Ho-hum. Sitting at home. Boyfriend is mad at me. It's kind of my fault, and kind of isn't.
Two nights ago, we went to see a movie. I got annoyed with my boyfriend for a stupid reason and he walked on eggshells around me for the rest of the night. When we went to bed later, I told him that basically I think he's intimidated by me and that he needs to have the balls to tell me off when i'm out of line. I stand by that statement. At the heart of a relationship, you need to be with someone strong enough to tell you off when you're wrong so that you know they're strong enough to help you out when you're weak and need support. I fundamentally believe that.
It often feels like my boyfriend is not strong enoug to carry me when I need some emotional support; he's good when i'm strong, but not good when i'm weak, or feeling vulnerable (i.e. when i'm stressed).
After I told him all that, he couldn't sleep. He decided to get up in the middle of the night and drive home. I didn't try to stop him. I wanted him to think about what I'd said because for me, I need him to get a backbone or I'm not going to be able to think about him in any long-term sense.

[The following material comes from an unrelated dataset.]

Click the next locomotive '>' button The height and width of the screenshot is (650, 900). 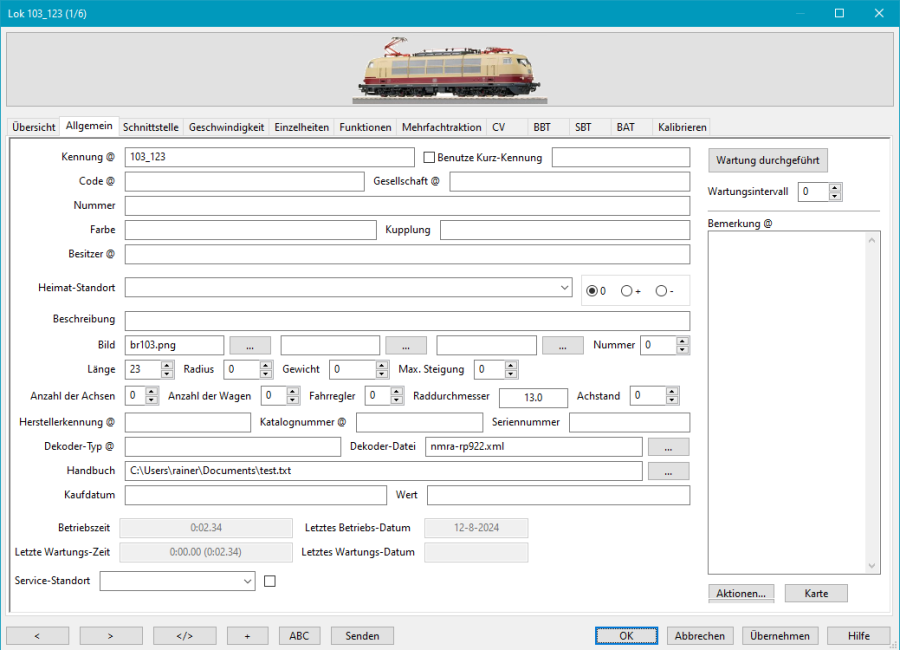[x=111, y=636]
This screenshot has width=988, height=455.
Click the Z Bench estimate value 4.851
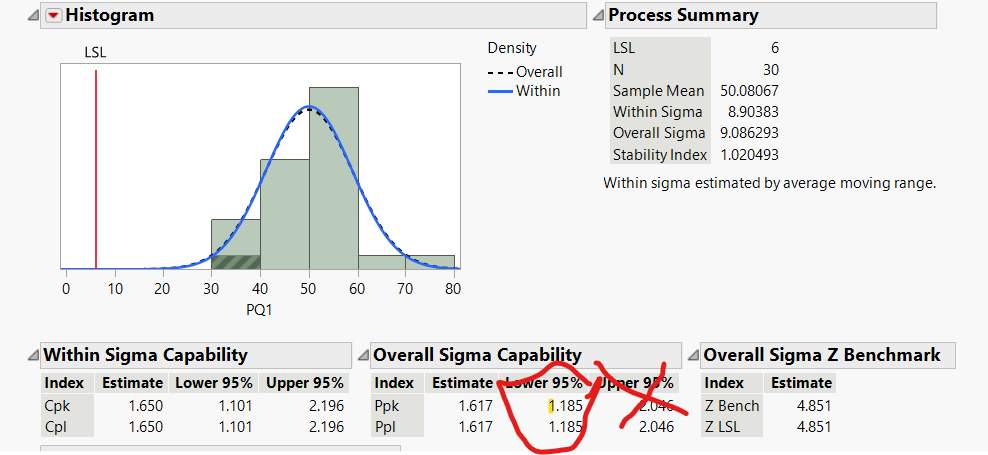(x=811, y=405)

I went to work the next day and had a really long shift. I have a bad cold and I couldn't get a ride home so I went to my boyfriend's place which was a lot closer. He was out clubbing, so I just went to sleep. In the morning, once he was back, we didn't discuss what was said the other night. We had sex, which was GREAT (which it never really is for me). I don't know if it was because he was mad at me, or what, but he was finally as agressive in bed as I always want him to be. It was nice and I told him so.
Eventually, just now, he planned to give me a ride home and he'd get some food in my neighbourhood. He did something a bit air-headed in the ride over, though, and I made a comment to the effect of, "Um, hello? Welcome to the conversation." He didn't like that. Then we kind of disagreed about how to get through traffic, and I got a bit lippy with him. I was in the wrong. We pulled up to my house and he said he wasn't hungry anymore. Basically, he didn't want my company anymore. I was ok with that and he left.
Now things are not settled. I don't know how to settle them. At the end of the day, we do love eachother, but I think he may just be too young for me. I think I may just be trying to mold a boy into a man prematurely. A lot of little things about him drive me nuts, and a lot of them, at their core, have to do with me feeling like he's just not mature enough to take care of shit. His mom hasn't come to stay (and clean) his house in about a month, and there are NO GROCERIES. Like, mustard and eggs and that's it. Even his friends were commenting on it today. I know he eats out, but to me, that's just like being a college kid. And he went out last night (clubbing) like he does every weekend. I don't mind him clubbing, to be honest. But the things he finds funny, his conversations about what happend at the bar the previous night, I listen to him talk and I think, "Sure, it's funny. Except that I've heard this EXACT SAME conversation, about the SAME incidents happening in the SAME bar at least 14 times." It just seems very immature. So maybe this is my fault. Maybe I'm just trying to be with someone who doesn't exist; it wouldn't be the first time I've tried to change a man in my head.
I'm going to take myself to a cheap movie.